We can now run this sequence on any input existing of three words, where the word in the middle is "the". Let's say
Save the planet
and we get the output
("Save", "the", "planet")
To try it out, either start a Tokay REPL with
$ tokay -- "Save the planet"
and enter the sequenceWord __ ''the'' __ Word
afterwards, or directly specify both at invocation, like
$ tokay "Word __ ''the'' __ Word" -- "Save the planet"
.
You will see, it's regardless of how many whitespace you insert, the result will always be the same. The reason for this are the item severities discussed earlier. Whitespace, used by the pre-defined constant __
, has a lower severity, and therefore won't make it in the result of the sequence.
Using capture aliases
Captures can also have a name, called "alias". This is ideal for parsing, to give items meaningful names and make them independent from their position.
predicate => Word __ 'the' __ object => Word
will output
(object => "planet", predicate => "Save")
In this example, the match for the word
''the''
was degrated to a touch'the'
, which has a lower item severity and won't make it into the sequence result.This was done to make the output more clear, and because "the" is only an article without relevance to the meaning of the sentence we try to parse.
Now we can also work with alias variables inside of the sequence
predicate => Word __ 'the' __ object => Word \
print("What to " + $predicate.lower() + "? The " + $object + "!")
will output
What to save? The planet!
The advantage here is, that we can change the sequence to further items in between, and don't have to change all references to these items in the print function call, because they are identified by name, and not by their offset, which might have changed.
The capture variable $0
There is also a special capture variable $0
. It contains the input captured by the currently executed parselet the sequence belongs to. A parselet is a function that consumes some sort of input, which will be discussed later.

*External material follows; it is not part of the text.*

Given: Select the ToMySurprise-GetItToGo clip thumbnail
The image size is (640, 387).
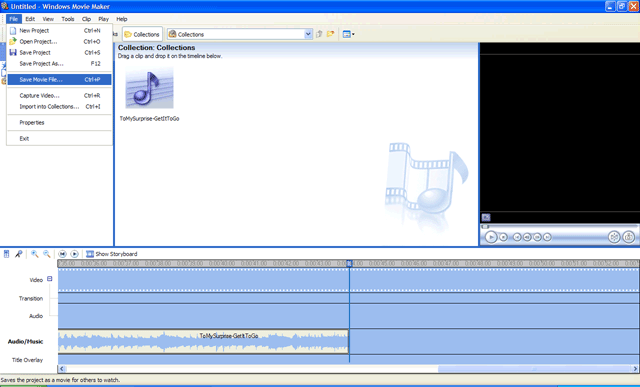Looking at the screenshot, I should (x=149, y=89).
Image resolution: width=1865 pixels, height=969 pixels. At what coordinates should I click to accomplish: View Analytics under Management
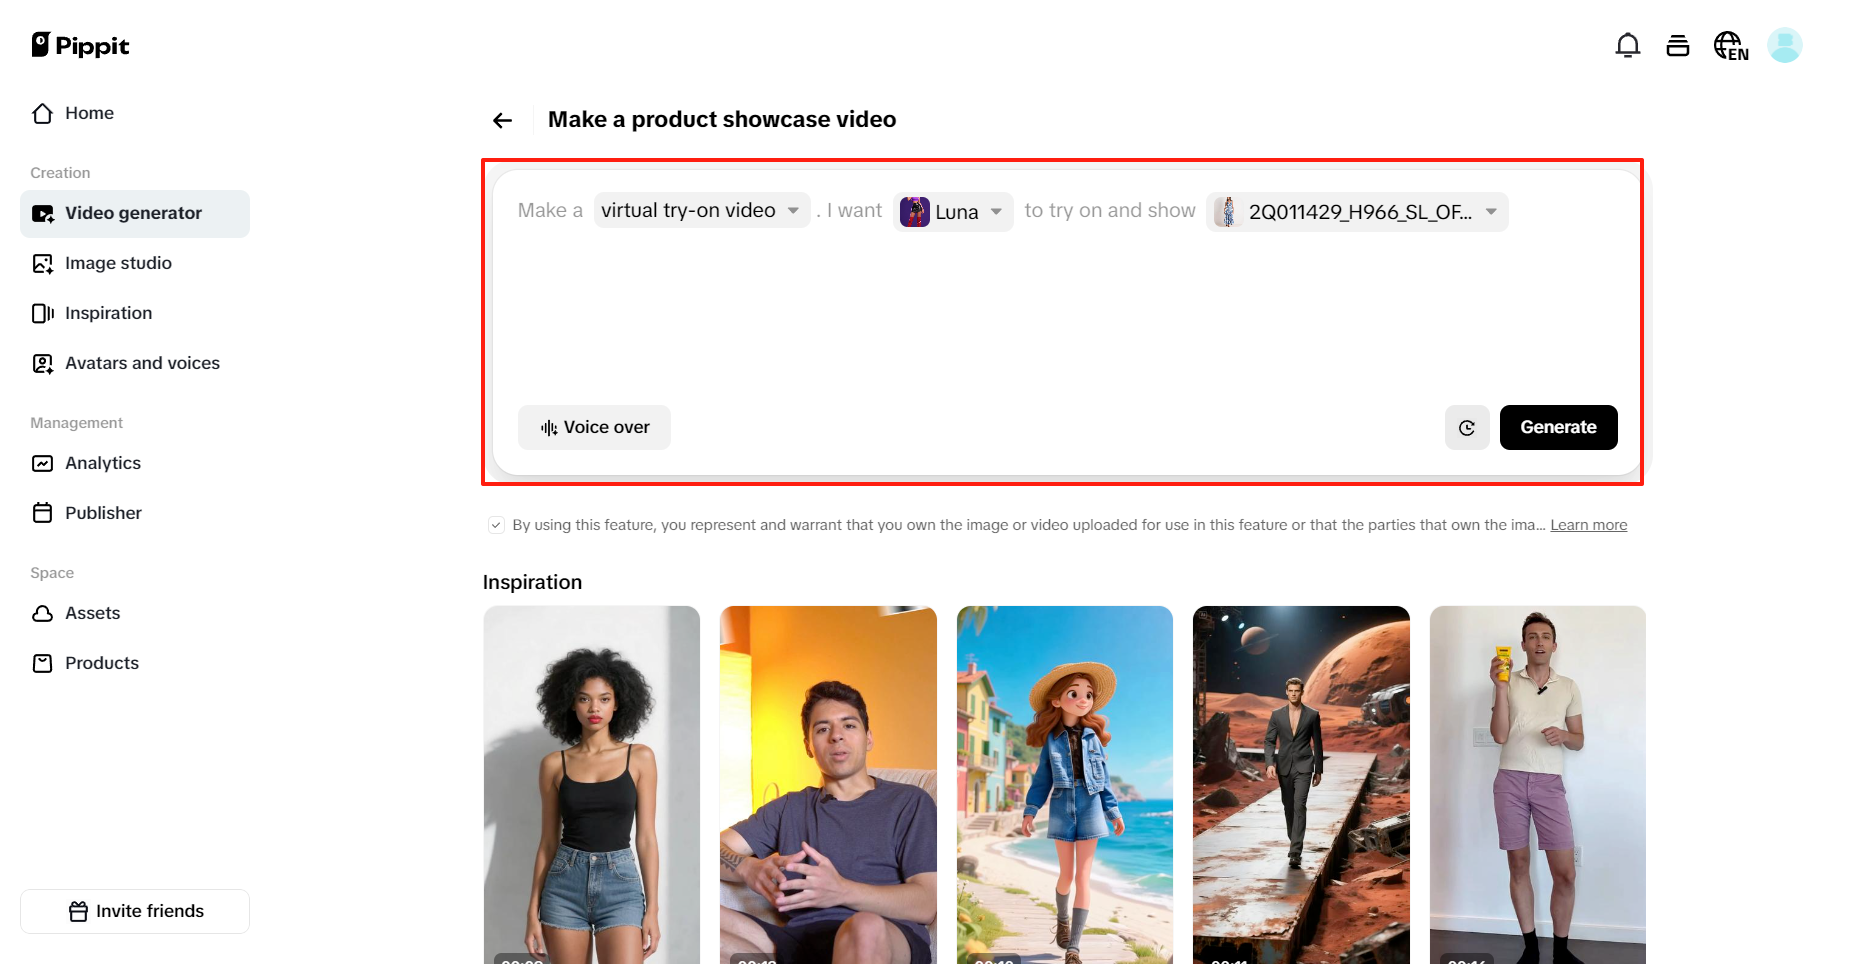click(102, 463)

Let's see how all capture variables, including $0
, are growing when the items from the examples above are being executed.

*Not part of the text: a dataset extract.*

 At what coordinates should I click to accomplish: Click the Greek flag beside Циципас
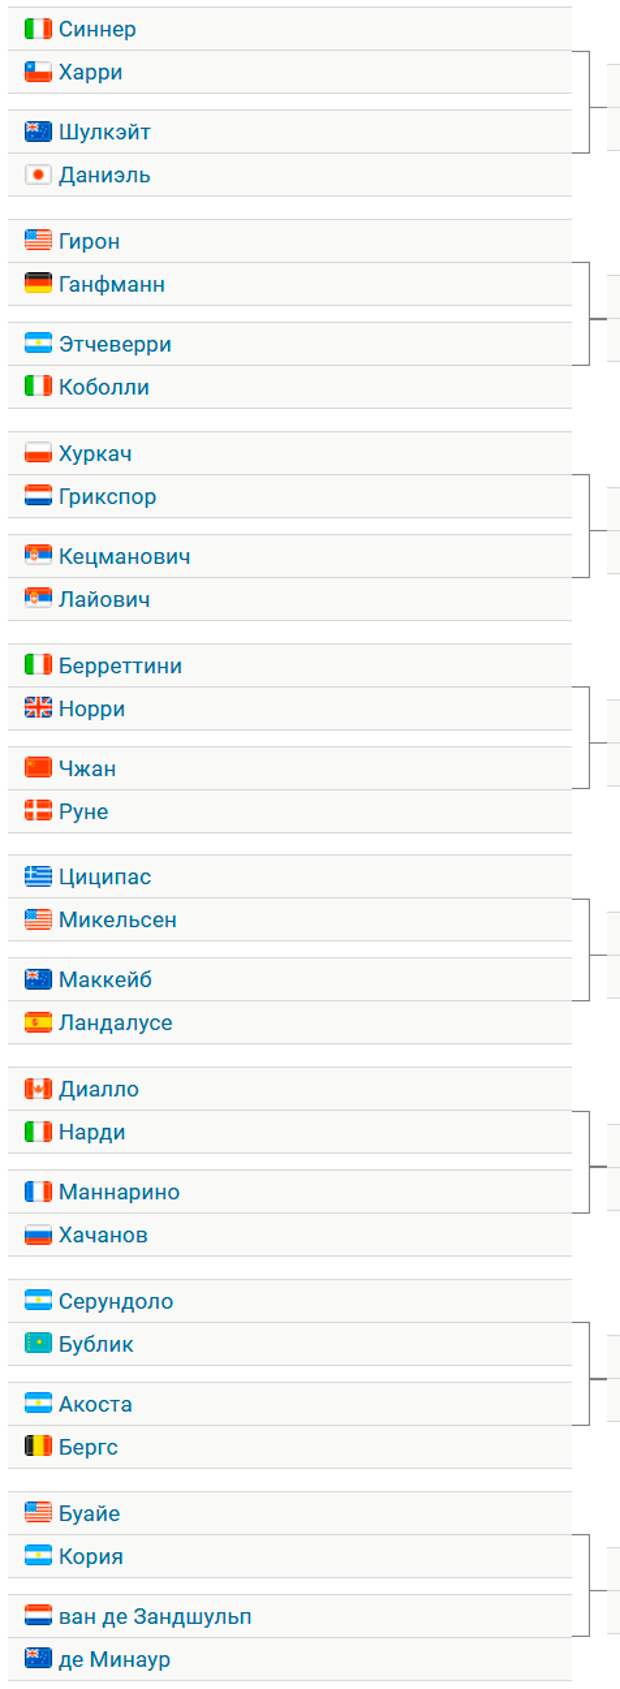pos(38,877)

Capture | $1 | $2 | $3 | $4 | $5 |
Alias | $predicate | $object | |||
Item |
predicate => Word
|
__
|
'the'
|
__
|
object => Word
|
Input | "Save" | " " | "the" | " " | "planet" |
$0 contains | "Save" | "Save " | "Save the" | "Save the " | "Save the planet" |
As you can see, $0
always contains the input matched so far from the start of the parselet.
$0
can also be assigned to any other value, which makes it the result of the parselet in case no other result of higher precedence was set.
Sequence interruption
todo
Conclusion
Sequences define occurences of items. An item inside of a sequence can have a meanigful alias.
Every item of a sequence that has been executed is called a capture, and can be accessed using context-variables, either by their offset (position of occurence) like $1
, $2
, $3
or by their alias, like $predicate
.
The special capture $0
provides the consumed information read so far by the parselet, and can also be set to a value.